Operating Pattern
Fit check
| Question | Practical answer |
|---|---|
| What do you install? | @inngest/agent-kit from inngest/agent-kit |
| What is the first command? | npm run dev |
| What proves it works? | npm test |
| How long should a pilot take? | 12 minutes for a small repo or sandbox |
Adoption loop
- Run the tool on a disposable branch or sandbox project.
- Capture before/after output so reviewers can see the exact effect.
- Add the smallest CI or local check that prevents regressions.
- Document owner, upgrade command, and rollback command in the repo.
Recommended use
Treat each agent handoff as a workflow transition, not just a chat message. That gives you retries, observability, and idempotency where production agents need it.
Guardrails
Keep tool outputs small and typed. Deterministic routing becomes fragile when every tool returns unconstrained prose.
Rollout checklist
- Pin the package or release version before using it in CI.

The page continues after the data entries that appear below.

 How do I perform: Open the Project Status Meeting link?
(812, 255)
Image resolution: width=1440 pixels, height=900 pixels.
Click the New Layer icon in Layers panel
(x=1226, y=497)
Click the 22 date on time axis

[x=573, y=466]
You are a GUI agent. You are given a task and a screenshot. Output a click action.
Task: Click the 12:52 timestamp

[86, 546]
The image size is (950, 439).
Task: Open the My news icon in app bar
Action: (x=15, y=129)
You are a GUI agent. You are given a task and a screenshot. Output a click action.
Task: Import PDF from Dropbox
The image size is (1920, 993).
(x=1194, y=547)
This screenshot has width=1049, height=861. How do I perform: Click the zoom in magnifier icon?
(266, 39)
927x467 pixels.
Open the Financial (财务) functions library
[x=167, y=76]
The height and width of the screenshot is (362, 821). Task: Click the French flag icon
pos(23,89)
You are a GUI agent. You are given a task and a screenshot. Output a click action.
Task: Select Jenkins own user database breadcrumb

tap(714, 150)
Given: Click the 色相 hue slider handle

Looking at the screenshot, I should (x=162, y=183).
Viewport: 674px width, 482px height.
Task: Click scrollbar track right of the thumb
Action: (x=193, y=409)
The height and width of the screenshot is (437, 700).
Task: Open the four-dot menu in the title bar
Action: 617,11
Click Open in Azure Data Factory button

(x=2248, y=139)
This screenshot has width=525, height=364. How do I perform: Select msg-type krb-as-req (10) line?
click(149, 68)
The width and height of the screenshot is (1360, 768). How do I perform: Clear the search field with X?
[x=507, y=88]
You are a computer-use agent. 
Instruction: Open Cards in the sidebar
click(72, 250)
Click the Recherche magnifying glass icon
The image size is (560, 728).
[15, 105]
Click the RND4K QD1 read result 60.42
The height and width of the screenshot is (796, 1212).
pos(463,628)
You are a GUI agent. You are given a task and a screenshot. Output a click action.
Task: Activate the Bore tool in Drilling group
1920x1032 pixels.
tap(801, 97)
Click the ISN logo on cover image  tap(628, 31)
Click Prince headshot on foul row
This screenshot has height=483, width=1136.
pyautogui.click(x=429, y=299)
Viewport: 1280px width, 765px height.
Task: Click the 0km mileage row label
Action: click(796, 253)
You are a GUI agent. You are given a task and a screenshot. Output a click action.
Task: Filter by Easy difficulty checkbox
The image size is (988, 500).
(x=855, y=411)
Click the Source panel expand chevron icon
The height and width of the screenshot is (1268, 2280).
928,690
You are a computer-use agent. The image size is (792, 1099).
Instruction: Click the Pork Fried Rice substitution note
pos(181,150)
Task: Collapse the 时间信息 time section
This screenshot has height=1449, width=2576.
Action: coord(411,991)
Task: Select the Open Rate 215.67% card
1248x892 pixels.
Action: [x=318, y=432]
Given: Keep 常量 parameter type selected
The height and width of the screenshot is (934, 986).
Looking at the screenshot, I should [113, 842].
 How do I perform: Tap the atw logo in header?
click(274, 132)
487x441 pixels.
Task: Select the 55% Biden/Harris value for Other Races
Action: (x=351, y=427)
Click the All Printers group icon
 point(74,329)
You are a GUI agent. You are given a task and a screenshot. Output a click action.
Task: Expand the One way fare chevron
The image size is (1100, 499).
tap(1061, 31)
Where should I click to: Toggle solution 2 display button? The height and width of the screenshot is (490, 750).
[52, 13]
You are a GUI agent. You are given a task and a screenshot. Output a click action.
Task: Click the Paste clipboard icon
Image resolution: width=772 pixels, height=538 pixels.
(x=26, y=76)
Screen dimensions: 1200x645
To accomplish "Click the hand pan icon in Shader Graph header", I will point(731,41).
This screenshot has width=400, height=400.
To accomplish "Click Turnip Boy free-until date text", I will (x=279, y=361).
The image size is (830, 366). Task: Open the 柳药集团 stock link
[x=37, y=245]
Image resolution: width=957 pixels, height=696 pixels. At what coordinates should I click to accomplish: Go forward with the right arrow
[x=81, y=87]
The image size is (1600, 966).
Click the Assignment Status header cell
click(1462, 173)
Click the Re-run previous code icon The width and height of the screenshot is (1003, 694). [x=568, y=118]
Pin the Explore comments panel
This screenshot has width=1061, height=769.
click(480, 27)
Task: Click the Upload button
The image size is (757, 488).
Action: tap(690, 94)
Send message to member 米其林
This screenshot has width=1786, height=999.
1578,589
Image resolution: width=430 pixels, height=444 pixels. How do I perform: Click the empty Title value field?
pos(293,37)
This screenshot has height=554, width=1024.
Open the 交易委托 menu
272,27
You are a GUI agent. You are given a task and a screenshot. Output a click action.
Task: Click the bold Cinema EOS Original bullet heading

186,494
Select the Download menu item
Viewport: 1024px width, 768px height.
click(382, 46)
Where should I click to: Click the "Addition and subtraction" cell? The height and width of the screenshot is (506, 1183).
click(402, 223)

- Keep credentials in environment variables or the platform secret store.
- Add one owner who is responsible for upgrades and breaking-change triage.
- Re-check the GitHub repo before writing docs that mention APIs or install paths.
FAQ
Q: Is this production-ready?
A: The repo exists at https://github.com/inngest/agent-kit and has 858 GitHub stars. Treat the first rollout as a controlled pilot until your team has tested install, rollback, and CI behavior.
Q: Why use it instead of a generic script? A: The value is repeatability: a named package, a documented command, a source repo, and a small verification path that can be reviewed by teammates.
Q: What should I measure first? A: Measure setup time against the 12 minutes target, count how many files or tasks it changes, and record whether the CI command catches the same issue locally.